El ornitólogo: https://calandacritica.com/2018/10/24/peliculas-siglo-xxi/
El primer hombre en la luna: las películas de Chazelle me interesan tanto como las de Ron Howard, pero de esta me llevo una imagen y una escena. La imagen es la de los planos detalle de los placas de metal atornilladas de la nave cuando se eleva: al espacio exterior en una cafetera. La escena es un acierto de guión. Armstrong es un tipo incapaz de hacer otra cosa que su trabajo. El día antes de la partida su mujer le dice que al menos se despida de los pibes. Después de dar demasiadas vueltas se sienta ante ellos, pronuncia unos palabras que se parecen a un comunicado y termina diciendo: «¿Alguna pregunta?» ¡El tipo le da una conferencia de prensa a la familia!
Figlia mia (Laura Buspuri)
Guerra fría: Con El hilo fantasma y con esta película, el año empieza y termina romántico. Hace mucho que no teníamos uno así. Son dos películas que nos hacen decir, junto con el maestro de ceremonias de Max Ophuls en La ronda: «Adoro el pasado». Pawlikowski siempre está al borde del esteticismo, pero si estetiza así está bárbaro. Otra acusación peyorativa es la de caligráfico, y parece inventada para ese movimiento de cámara que vuelve hacia atrás sólo para encuadrar meticulosamente en la esquina superior derecha del plano el nombre de un bar: “El eclipse” (y tengo que hacer el esfuerzo de no pensar en la película de Antonioni). ¿Qué problema hay con la caligrafía que osa decir su nombre cuándo tiene tan buena letra? Pareciera que a Pawlikowski nunca lo va a habitar la grandeza, ese desafuero, pero una belleza como esta nos permite valorar aún más lo sacado y lo sublime. Además, es una película en la que aparece el mundo anterior a la caída del muro, le rinde homenaje a los melos que se hacían antes, y tiene al menos tres o cuatro procedimientos fabulosos:
- Si el plano-contraplano habitual se filma hacia adentro, esto es con los personajes inclinados hacia la cámara, Pawlikowski filma una escena de plano-contraplano hacia afuera.
- Un personaje se desplaza como en puntas de pie entre bambalinas para no hacer ruido porque la representación teatral sigue su curso y gracias a ello Pawlikowski filma algo que podríamos llamar falsa cámara lenta.

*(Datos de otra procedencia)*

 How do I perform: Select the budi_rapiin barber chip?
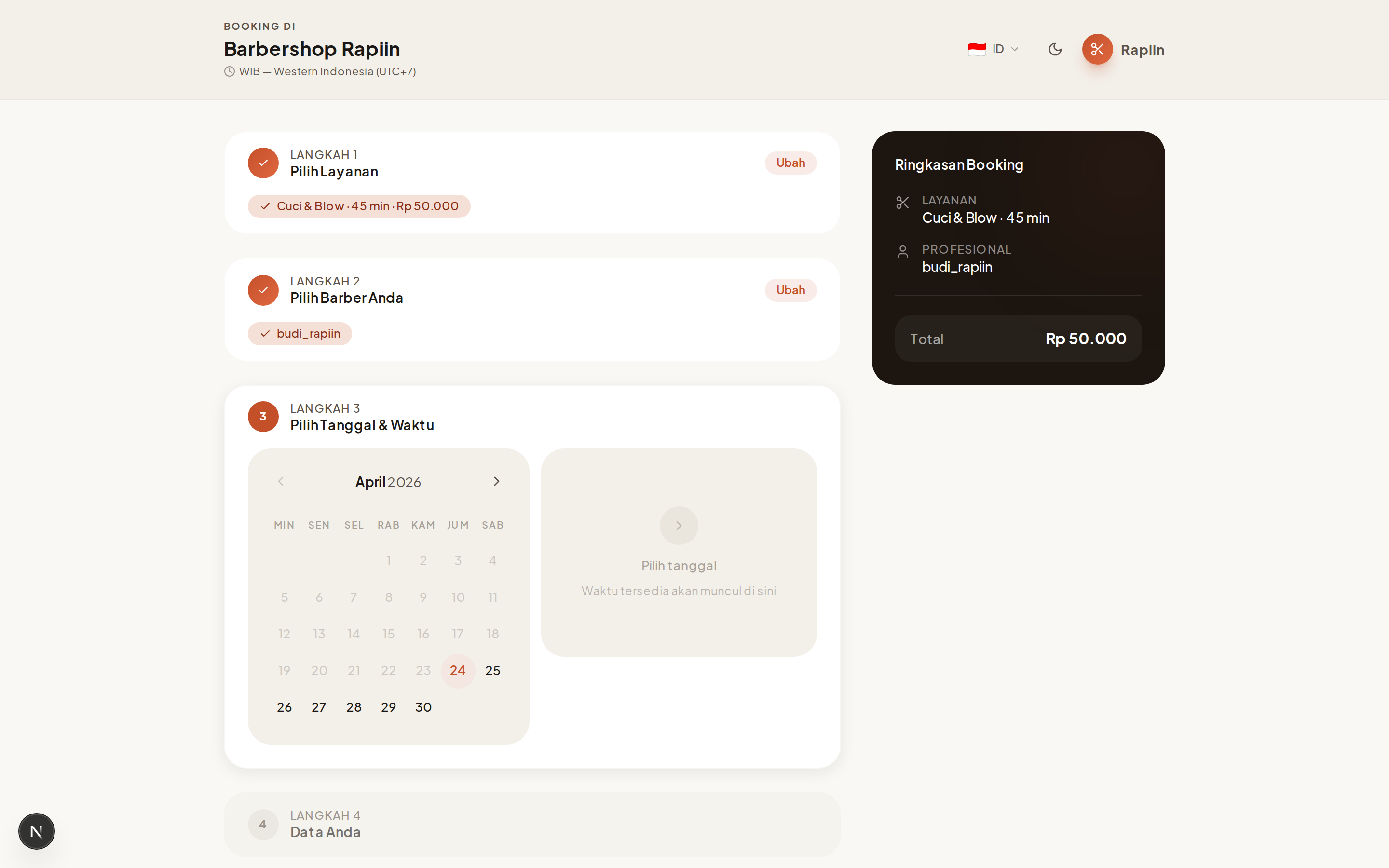(x=300, y=334)
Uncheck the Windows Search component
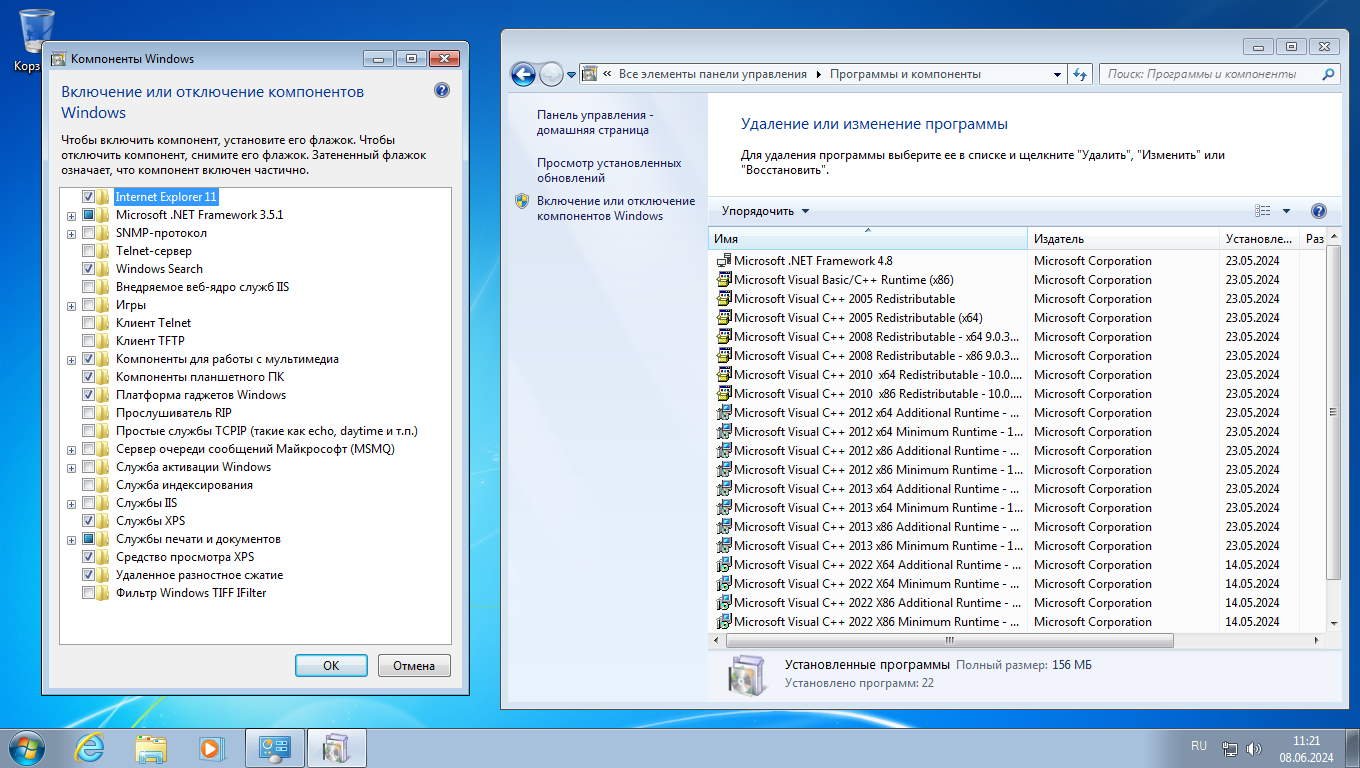 (x=89, y=269)
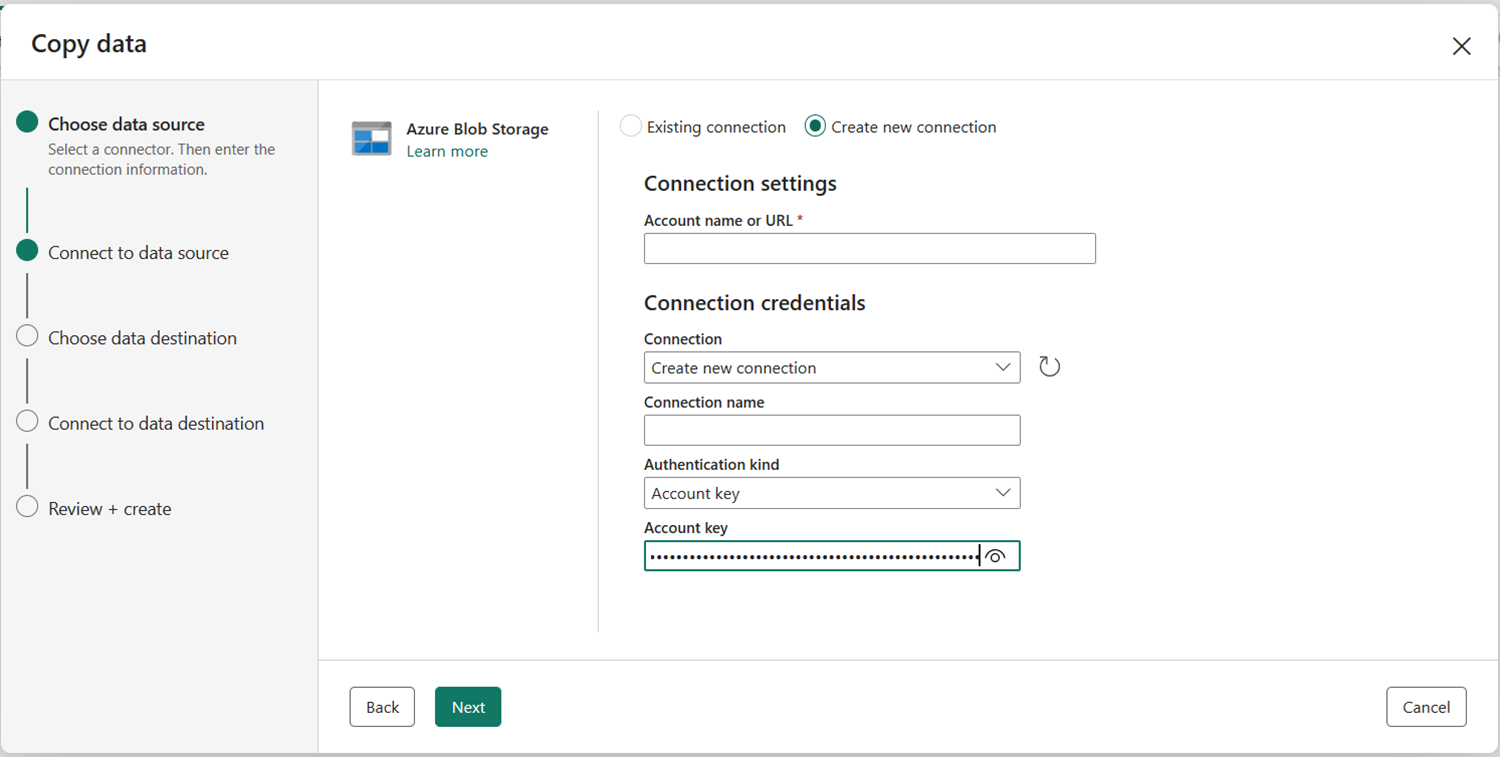
Task: Open the Authentication kind dropdown
Action: click(x=831, y=493)
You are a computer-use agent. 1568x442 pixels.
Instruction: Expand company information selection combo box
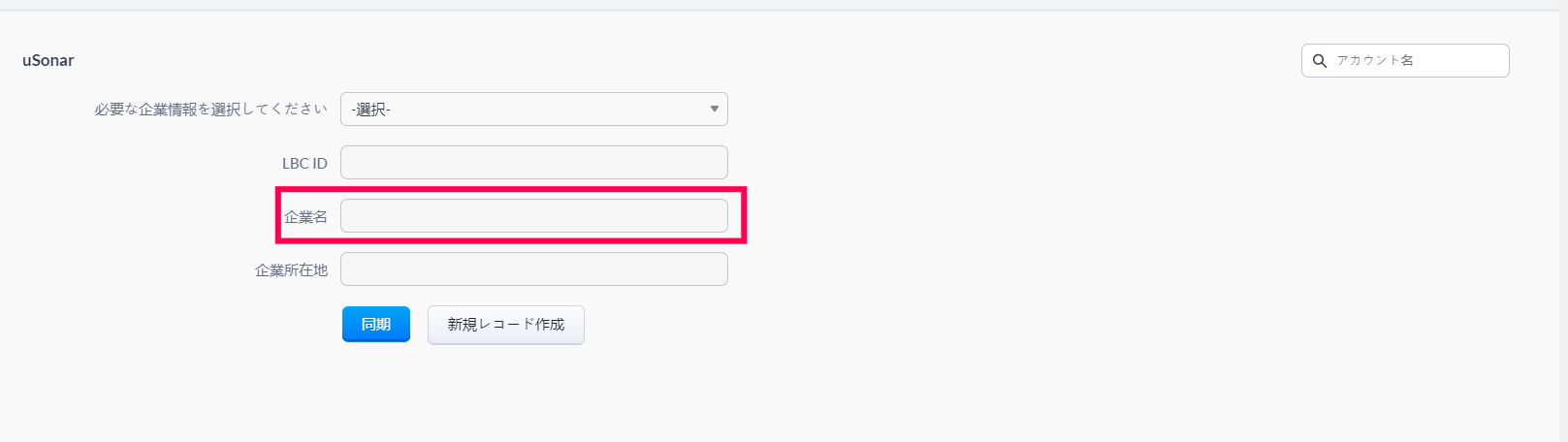(x=533, y=110)
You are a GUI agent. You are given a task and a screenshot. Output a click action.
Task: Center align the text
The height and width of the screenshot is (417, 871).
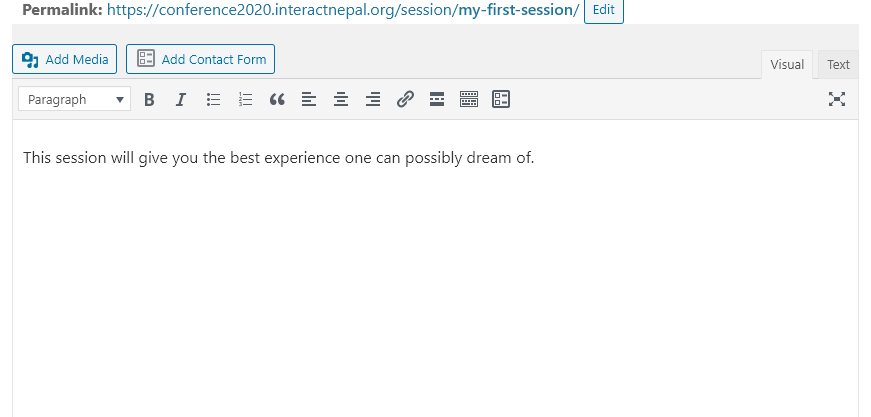[341, 99]
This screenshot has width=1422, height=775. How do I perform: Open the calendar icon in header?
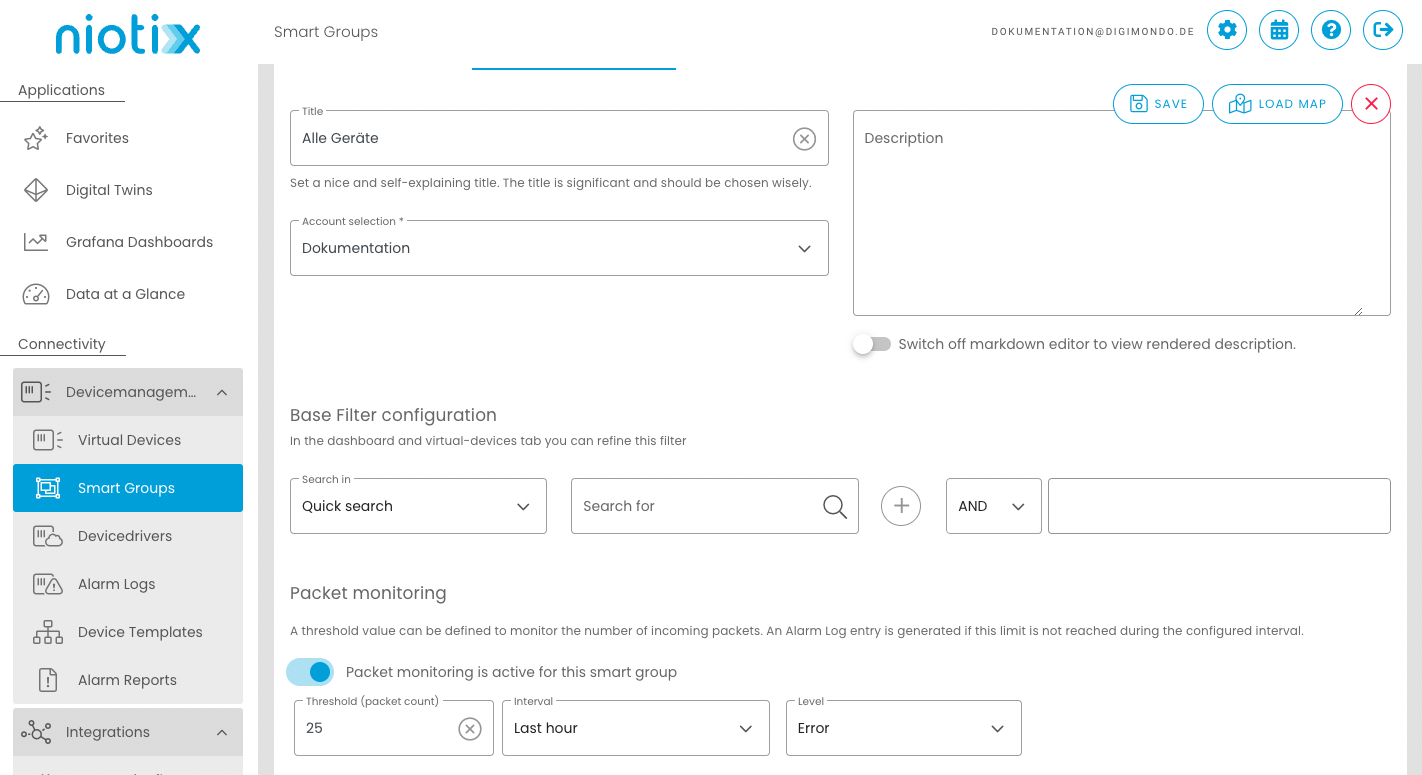(x=1279, y=30)
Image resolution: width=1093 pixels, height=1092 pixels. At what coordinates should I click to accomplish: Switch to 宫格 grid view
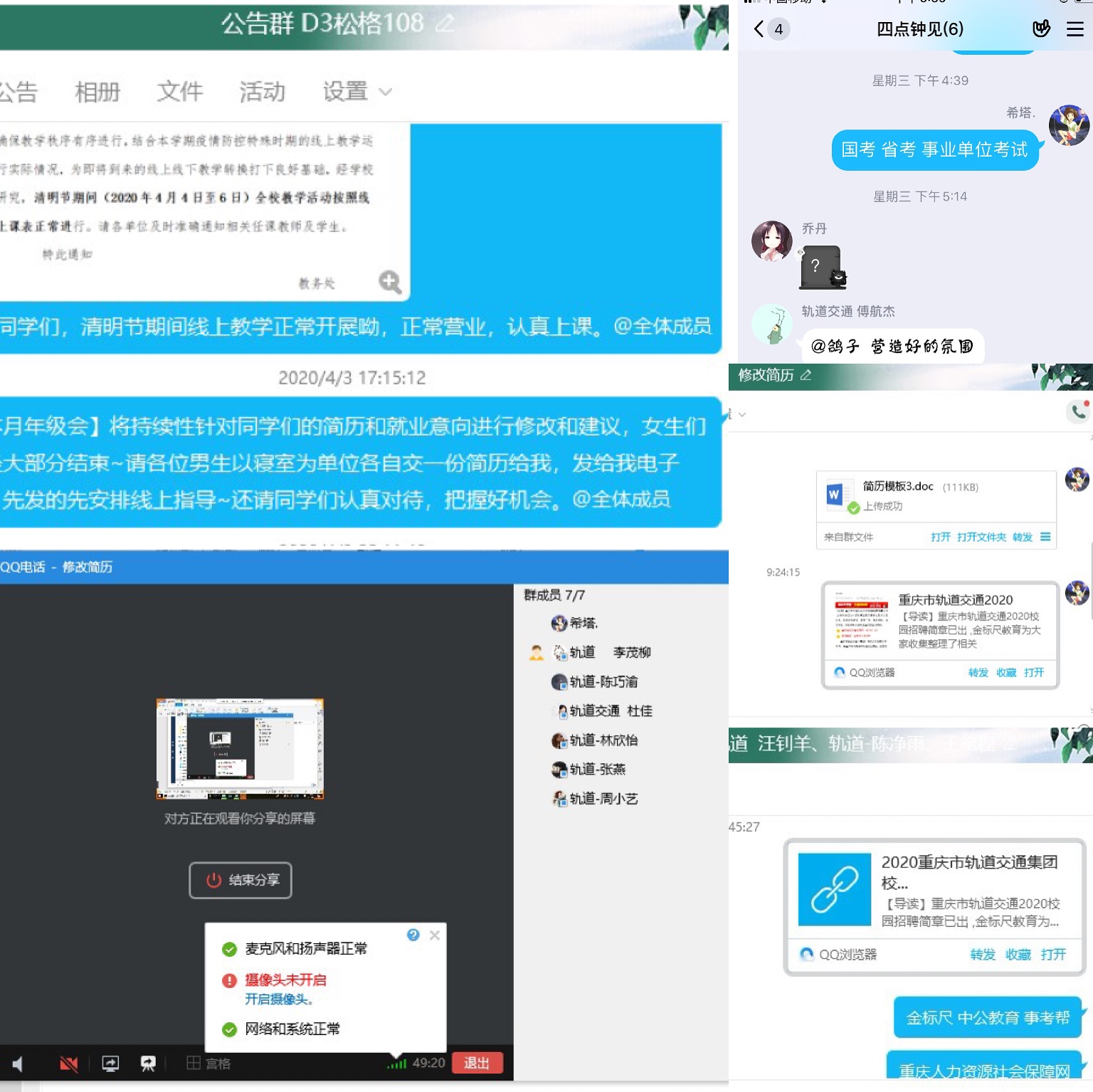coord(208,1064)
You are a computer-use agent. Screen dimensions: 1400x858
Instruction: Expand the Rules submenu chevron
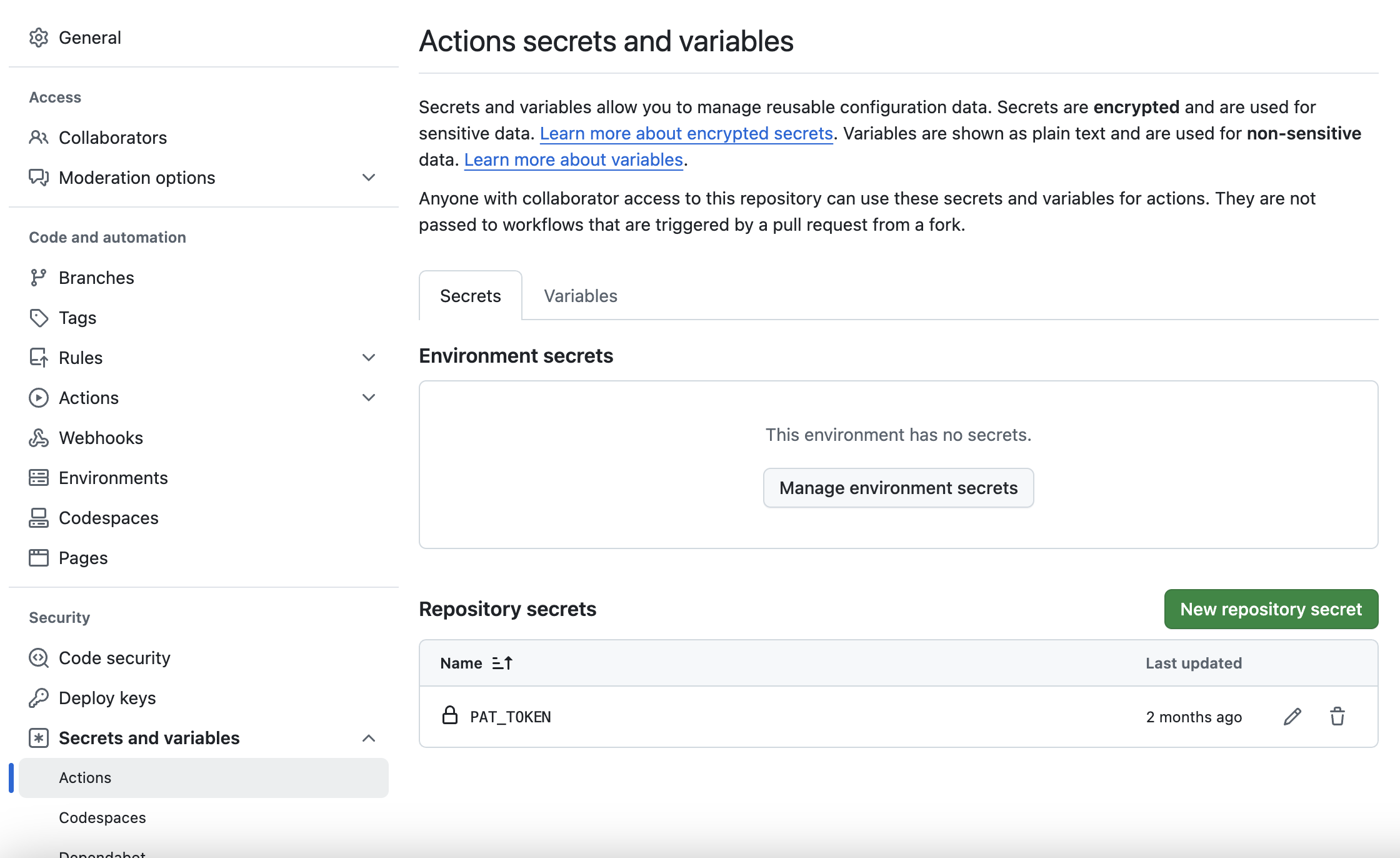pos(369,358)
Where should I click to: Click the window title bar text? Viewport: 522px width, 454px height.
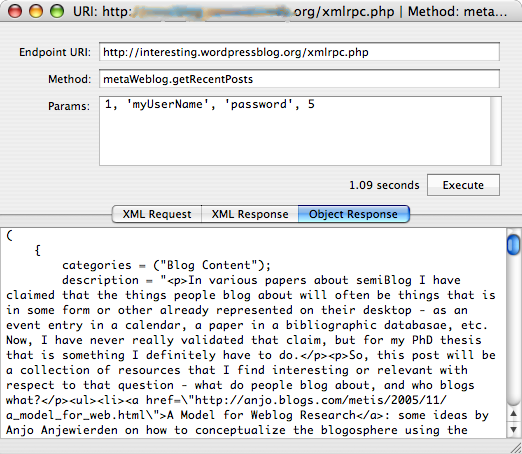[x=290, y=12]
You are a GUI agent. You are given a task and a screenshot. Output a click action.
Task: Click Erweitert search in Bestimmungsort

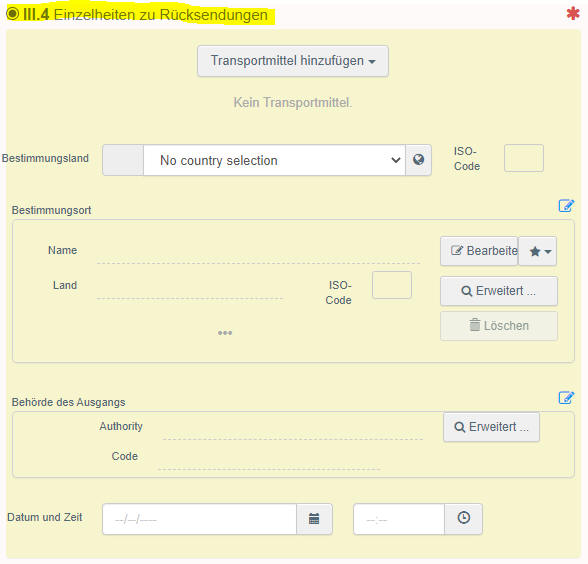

- Una mujer se aburre en la barra de un bar, mientras su amante habla con un tipo, hasta que empieza a sonar un rockabilly y la steady se mueve hacia la izquierda para seguirla como si fuera un travelling lateral bien asentado sobre las vías. Todo lo que la llegada del rock significó para una generación está ahí: se siente su transporte. Así empieza otro de los más hermosos planos secuencia del año.
- Una declaración de principios contra la metáfora.
- Variaciones sobre una canción popular que pasa a ser formateada por el estalinismo primero, y versionada como un jazz lento después.
Reinando sobre todo está Zula (Joanna Kulig), una mina que se lleva el mundo puesto, diosa rea que se casa con un tano para probar Occidente (no podía elegir mejor, así como Pawlikowski cita un plano de I vampiri, de Riccardo Freda, con fotografía de Mario Bava), se va un rato a París pero no le cuadra el caretaje, y se vuelve a la Polonia comunista porque Polonia es su mundo y en él, por muy chico que sea, es una reina. Entonces el protagonista, que ofrenda su vida a la grandeza impura de esa mujer y a su vitalismo inaccesible y finalmente fatal, encarna la mismísima puesta en escena.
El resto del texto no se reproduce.